**WHAT TO WORK ON:**
Please take everything from the line containing "Image resolution: width=600" down to the line containing "click(x=496, y=74)" in the records below, switch "ClojureScript" to "JavaScript", and write those lines out again with nothing else changed. Leave the pictures out of your answer.

**EXTRACTED RECORDS:**
# # # # #
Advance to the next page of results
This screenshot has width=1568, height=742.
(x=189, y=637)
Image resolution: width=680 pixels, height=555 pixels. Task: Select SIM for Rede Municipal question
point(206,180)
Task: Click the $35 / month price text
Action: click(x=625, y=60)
# # # # #
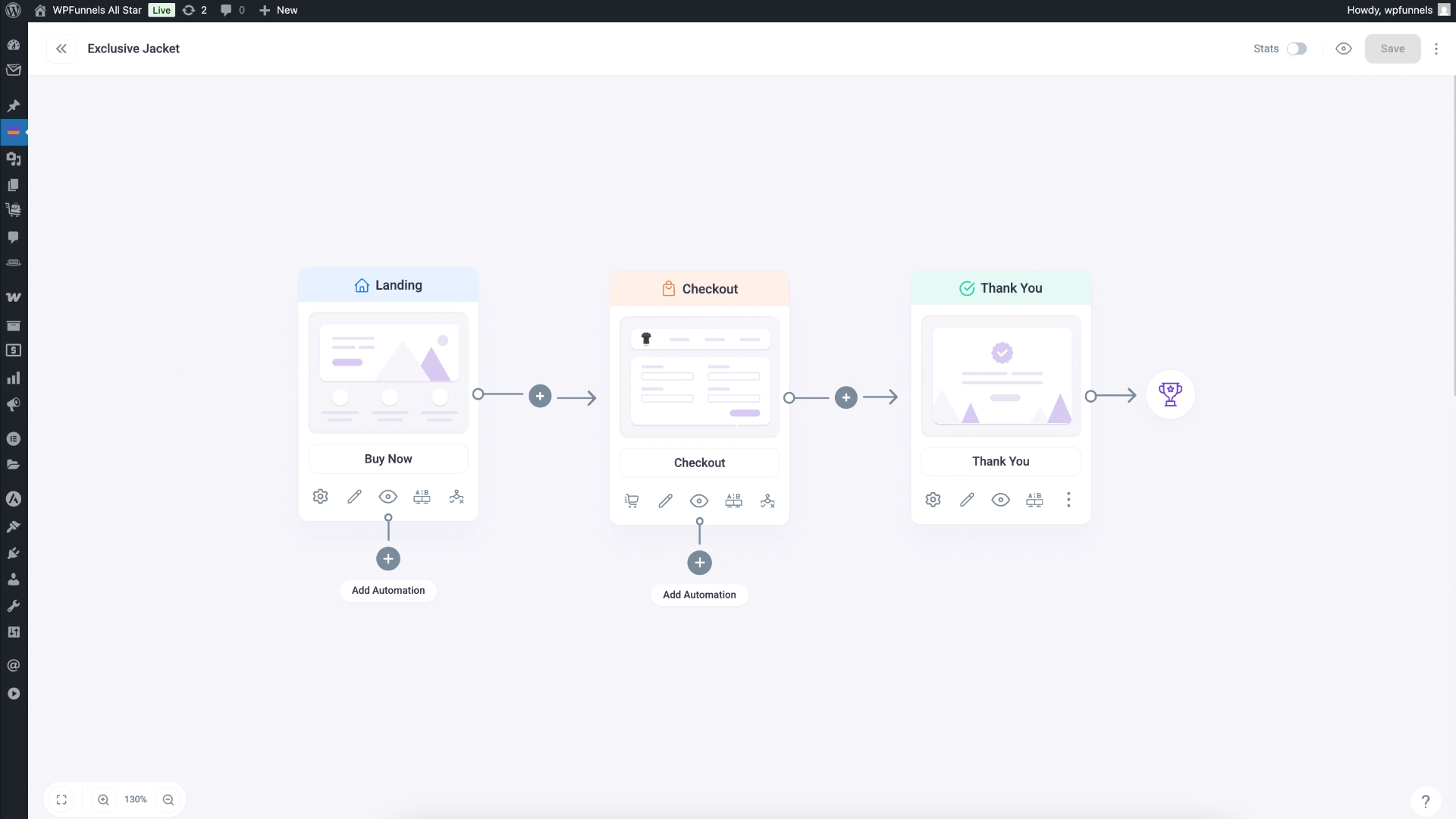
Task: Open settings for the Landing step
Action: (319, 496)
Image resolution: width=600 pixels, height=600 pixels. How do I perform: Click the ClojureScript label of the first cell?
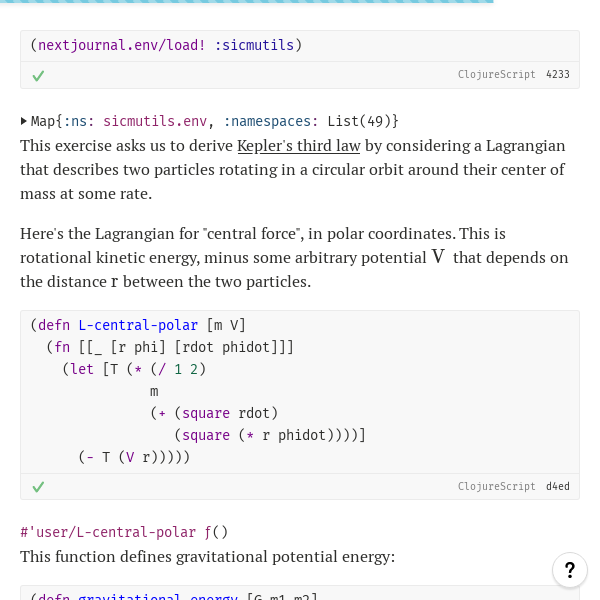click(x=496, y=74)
# # # # #
**SOLUTION:**
Image resolution: width=600 pixels, height=600 pixels. How do I perform: Click the JavaScript label of the first cell?
click(x=496, y=74)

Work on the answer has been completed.